L_{a d v} = \underset{S ~ p_{s h a r p} (S)}{Ε} [\log D (S)] + \underset{B ~ p_{b l u r r y} (B)}{Ε} [\log (1 - D (G (B)))]

(4)

The input space size of the network is 256 × 256. During training, the batch size was set to 2, and the initial learning rate was set to 5 × 10⁻⁵. An ADAM [24] optimizer was used to update the network parameters, and the model converged after 9 × 10⁵ iterations.

4. Simulation Results and Analysis

The PSF of WFC can be obtained by optical design or by measurement, so the decoding process is actually an image restoration process based on prior knowledge of the PSF. As mentioned in the second section above, the PSF of the wavefront coding system varies to a certain extent between 50 and 1000 m. However, traditional image restoration algorithms, such as the Wiener filter, can only restore based on a single PSF, so the difference in PSF will cause the restoration effect to become unsatisfactory.

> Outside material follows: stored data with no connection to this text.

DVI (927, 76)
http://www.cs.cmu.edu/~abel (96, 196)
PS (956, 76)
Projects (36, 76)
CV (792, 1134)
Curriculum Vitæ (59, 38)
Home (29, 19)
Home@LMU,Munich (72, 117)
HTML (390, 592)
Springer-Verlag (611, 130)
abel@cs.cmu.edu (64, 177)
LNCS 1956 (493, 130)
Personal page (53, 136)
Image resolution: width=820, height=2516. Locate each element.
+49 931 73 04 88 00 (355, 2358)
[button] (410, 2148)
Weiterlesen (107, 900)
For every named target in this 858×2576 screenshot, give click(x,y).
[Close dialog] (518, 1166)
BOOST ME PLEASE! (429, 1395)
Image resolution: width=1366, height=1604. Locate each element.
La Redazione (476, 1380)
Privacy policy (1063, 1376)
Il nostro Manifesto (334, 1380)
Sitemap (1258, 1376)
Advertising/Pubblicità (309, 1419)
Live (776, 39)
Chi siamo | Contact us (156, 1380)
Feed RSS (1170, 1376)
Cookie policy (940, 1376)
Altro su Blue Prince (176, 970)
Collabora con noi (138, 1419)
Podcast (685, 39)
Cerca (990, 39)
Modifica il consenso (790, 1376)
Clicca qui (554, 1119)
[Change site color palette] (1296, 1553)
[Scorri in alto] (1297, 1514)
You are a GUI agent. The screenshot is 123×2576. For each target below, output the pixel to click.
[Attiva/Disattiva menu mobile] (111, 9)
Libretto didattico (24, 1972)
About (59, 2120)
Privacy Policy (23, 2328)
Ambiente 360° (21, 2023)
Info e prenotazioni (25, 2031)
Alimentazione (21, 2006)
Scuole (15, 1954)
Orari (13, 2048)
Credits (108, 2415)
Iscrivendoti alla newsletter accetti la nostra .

To achieve better restoration effects and verify the impacts of PSF differences on image restoration, this paper uses the data set generation method mentioned in Section 2 to create two data sets and train two networks, namely Deepdeblur¹ and Deepdeblur². Deepdeblur¹ is trained on the data set generated by the PSF at 100 m, with a total of 9000 pairs of data. Deepdeblur² is obtained by training the data set generated by PSF at eight different positions at a certain interval within the range of 50–1000 m. Each image in the original data set is simulated with a random PSF to obtain a training data set containing PSF information about multiple object distances, and the training set has 9000 image pairs. The model is implemented under the Pytorch deep learning framework, and all experiments in this paper are carried out in NVIDIA GeForce GTX 2080.

To verify the effectiveness of the deblurring network, the traditional filtering algorithms Wiener filter [9], L-R algorithm [10], FCN [25], Deepdeblur¹, and Deepdeblur² are used to deblur the coded image at 100 m, and the experimental results are analyzed with visual examples. PSNR and SSIM were used as objective evaluation indices for quantitative comparative analysis.

Figure 7 shows the comparison of the results of various decoding algorithms, and Table 3 shows the experimental image quality evaluation results. The results show that the Deepdeblur network architecture adopted in this paper can obtain a higher PSNR and SSIM. From the restoration results, the Wiener filter and L-R algorithm have a certain ability for image restoration, and the edge outline of the letters in the figure has been restored to a certain extent, but the restored image contains substantial noise, and the texture details are not clear. The clarity of FCN has been improved, but the detail recovery is still poor, and the edge of the building and the outline of the car body in the figure are accompanied by artifacts. Compared with the other algorithms, Deepdeblur’s restored image has clear edges, rich texture, and effective suppression of noise amplification, with better visual effects.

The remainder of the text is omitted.